# Suzuki 20 4 stroke EFI stalling



## Crazy Larry (Nov 8, 2017)

I was out yesterday crossing open water in my Towee when the motor (2017 suzuki df20A) started to cut out and then stalled. It would restart but stall again right away. If I rested the motor for a few minutes and it would run for 5-10 minutes depending on how much gas I was giving it. If half throttle I could stretch it to about 10 minutes. If WOT throttle, it would only go for a few minutes. I tested this process 4 or 5 times and then nursed it across the bay to where I wanted to fish. I motored between spots a few times and then nursed it back across the bay with only one loss of power. The only other thing I noticed was a single click sound when the motor would lose power. The warning/temp light never came on during any of this.

I interpreted this as it being starved for fuel or vapor locked. I checked the vent on the gas cap (portable tank), checked for kinks in the line and tested the fuel quick connect at the cowling. The metal quick connect at the tank will leak a little gas from the line side when unplugged and I noticed that the bulb was sucked down after I left it disconnected for a little while.

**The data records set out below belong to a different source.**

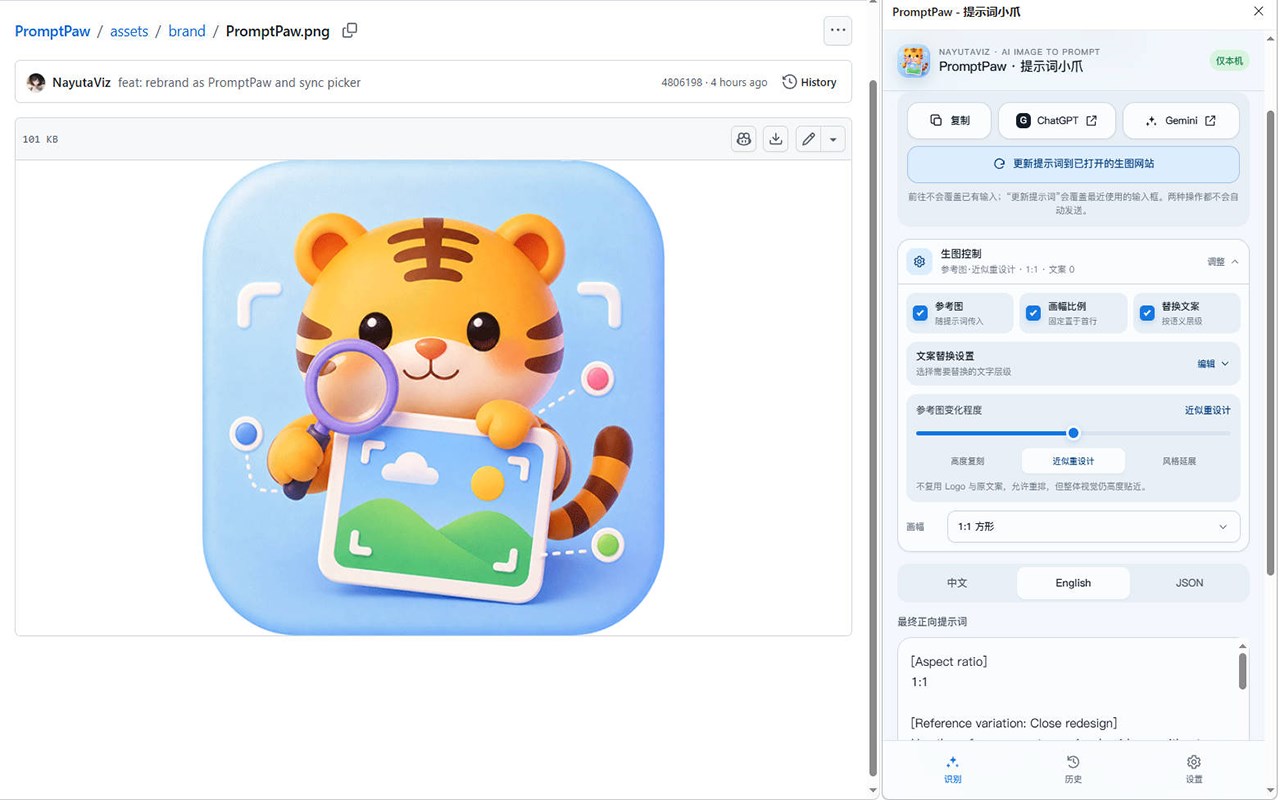Open the three-dot more options menu
1280x800 pixels.
click(838, 31)
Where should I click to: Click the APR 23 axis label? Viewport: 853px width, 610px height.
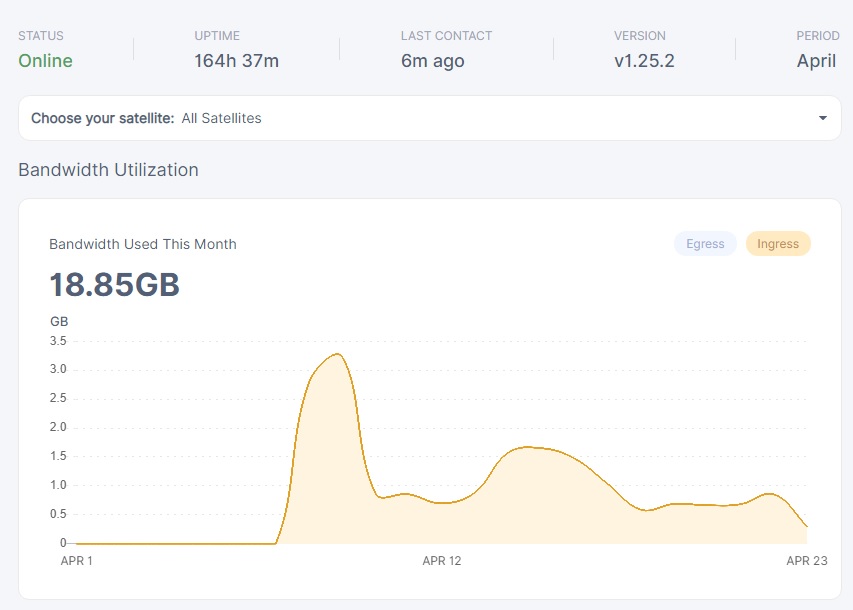click(x=806, y=561)
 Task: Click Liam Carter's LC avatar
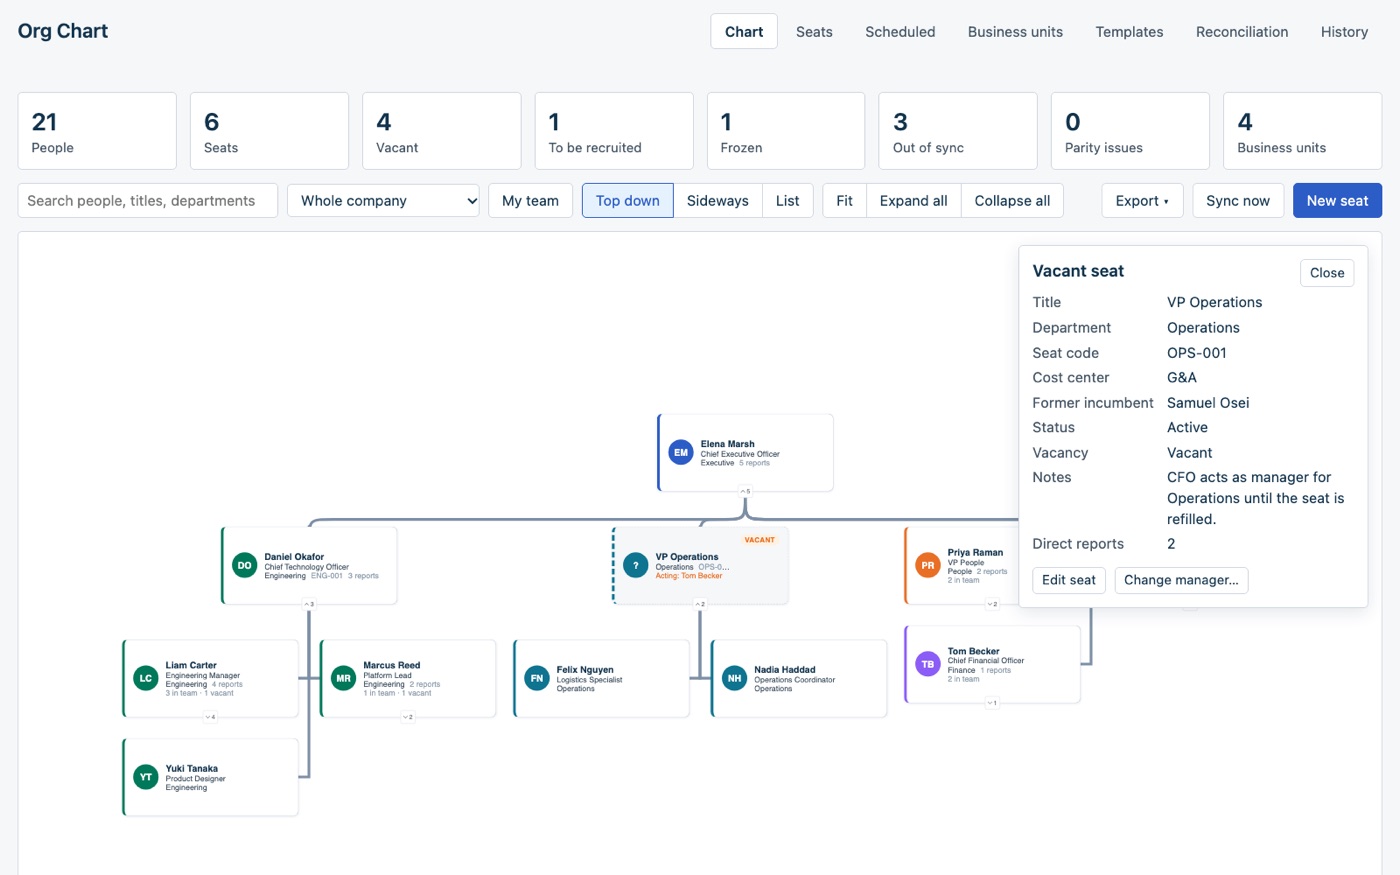pos(146,678)
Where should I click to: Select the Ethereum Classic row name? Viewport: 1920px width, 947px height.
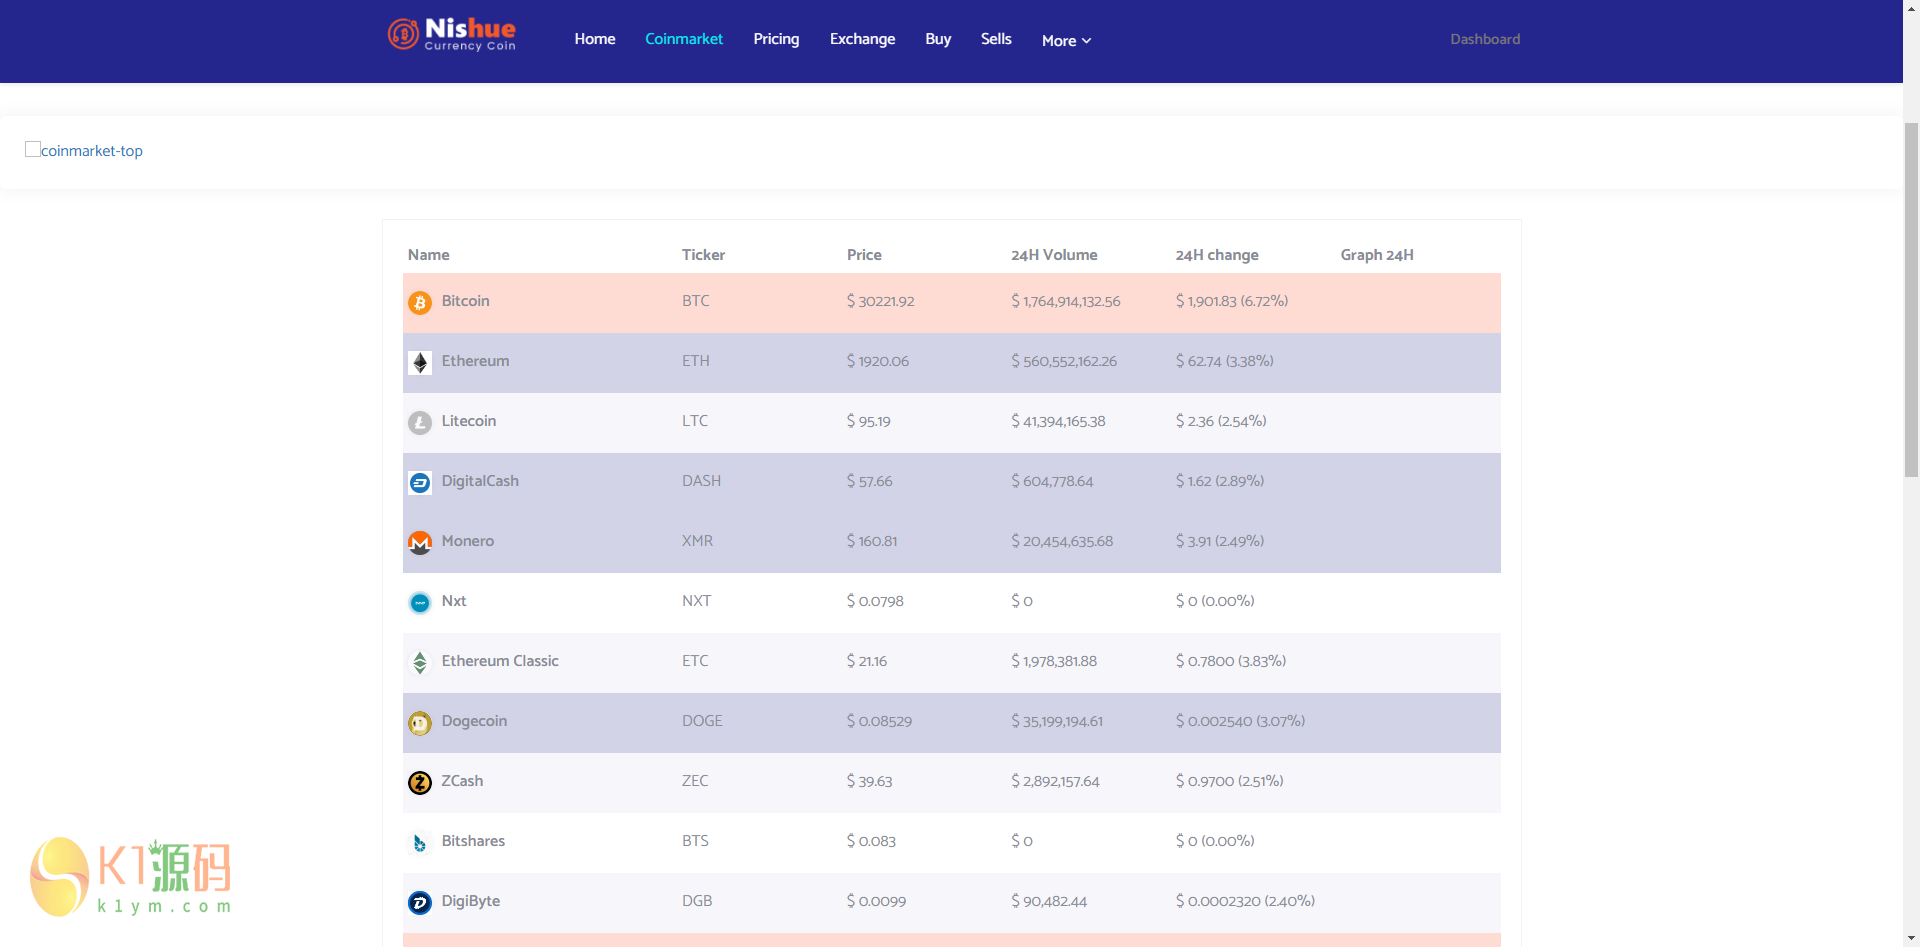click(500, 661)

Any ideas what might be happening? Any tests/checks I can do off the water would be especially helpful.

thanks in advance.

CL


----------



## Fishtex (May 10, 2014)

I had a similar issue recently on my 20 Suzuki on the same hull and I’m taking it in for service. I’ve got a feeling it’s bad gas but I’m not sure, we’ll see.


----------



## Crazy Larry (Nov 8, 2017)

Let me know what they say. I’m beginning to think I have a leaky priming bulb or leaking at tank connector. The bulb won’t get hard which makes me think it’s leaking back. Meanwhile, you should join us over in the Towee owners thread. Good luck!


----------